Il rapporto bilaterale tra I due paesi è di importanza strategica, sia sotto il profilo politico che commerciale. A livello politico, l'Italia per l'Iraq è uno dei principali partner della Coalizione internazionale anti Da'esh. Anche l'Iraq riveste per l'Italia un ruolo strategico, e vorrei sottolineare che la pericolosa minaccia di Da'esh ha avuto origine in Iraq ed è in questo paese che bisogna concentrare gli sforzi per estinguerla, nonostante la pur innegabile rilevanza di altri teatri strategici, come quello siriano e libico. L'Iraq conta anche nel quadro della crisi dei profughi che mette a dura prova l'Europa: oggi oltre 3.3 milioni di sfollati iracheni vivono in condizioni altamente precarie nel loro paese; se queste persone non potranno tornare alle loro case, nelle regioni liberate da Da'esh ma non completamente stabilizzate e perciò non immuni da un eventuale ritorno dei terroristi , potrebbero trasformarsi in rifugiati che prenderanno la via dell'Europa alla ricerca di una vita migliore.
E’ in quest'ottica che il ruolo della nostra cooperazione allo sviluppo è fondamentale. Durante il periodo 2014/2015 la Cooperazione italiana ha allocato risorse in favore dell’Iraq per un ammontare di oltre 17 milioni di Euro. Di questi, circa 11 milioni sono già stati trasferiti e vengono attualmente spesi per programmi in collaborazione con diverse categorie di partner: Autorità e Ministeri iracheni; Agenzie ONU; ONG italiane. Queste ultime stanno lavorando, in coordinamento con l'Ambasciata, nei settori della riconciliazione comunitaria, dell'istruzione per i giovani sfollati iracheni e i rifugiati siriani in Iraq e della sanità.
Anche a livello commerciale l'Italia ha una relazione strategica con l'Iraq, anzitutto per l'importanza del paese nell'ambito dei nostri approvvigionamenti petroliferi. Il volume dell'interscambio nel 2015 si è attestato attorno ai 4 miliardi di euro, e l'Italia è uno dei principali partner economici del paese, da cui importa principalmente macchinari di vario tipo. La crisi finanziaria che sta interessando tutti i Paesi produttori di petrolio e’ naturalmente una sfida da considerare, che il Governo di Baghdad sta cercando di affrontare con l’aiuto della Comunita’ Internazionale. L’Italia e’ tra i Paesi impegnati, anche in sede G7, per l’individuazione di soluzioni efficaci.

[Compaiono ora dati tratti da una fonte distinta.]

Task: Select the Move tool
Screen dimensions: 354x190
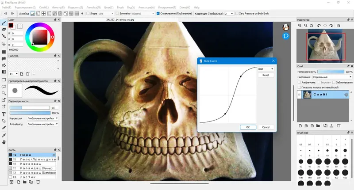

Il Primo Ministro iracheno Abadi è stato a Roma qualche settimana fa, negli ultimi 18 mesi l’Iraq è stato visitato dal Presidente del Consiglio Renzi, dal Ministro degli Esteri Gentiloni e dal Ministro della Difesa Pinotti. Altre visite sono previste in futuro.
Lo scorso 4 aprile, alla presenza del Sottosegretario agli Esteri Vicenzo Amendola, si è svolta a Baghdad l’inaugurazione di un centro comune italo–iracheno per l ‘archeologia e i rapporti culturali, che sarà gestito dal Centro Ricerche Archeologiche e Scavi di Torino (CRAST), dopo che il Ministero degli Esteri e della Cooperazione Internazionale ha negli anni scorsi finanziato completamente la riabilitazione dell’edificio che ospiterà il centro. Si tratterà di una vera e propria casa della cultura, che ospiterà archeologi provenienti da vari Atenei italiani nei loro viaggi a Baghdad, funzionari ed esperti, e sarà inoltre la sede di corsi di formazione per personale iracheno del settore archeologico e di iniziative culturali tese a preservare lo straordinario patrimonio culturale ed archeologico dell’Iraq, Paese che, non va dimenticato, è la culla della civiltà umana. (AGI)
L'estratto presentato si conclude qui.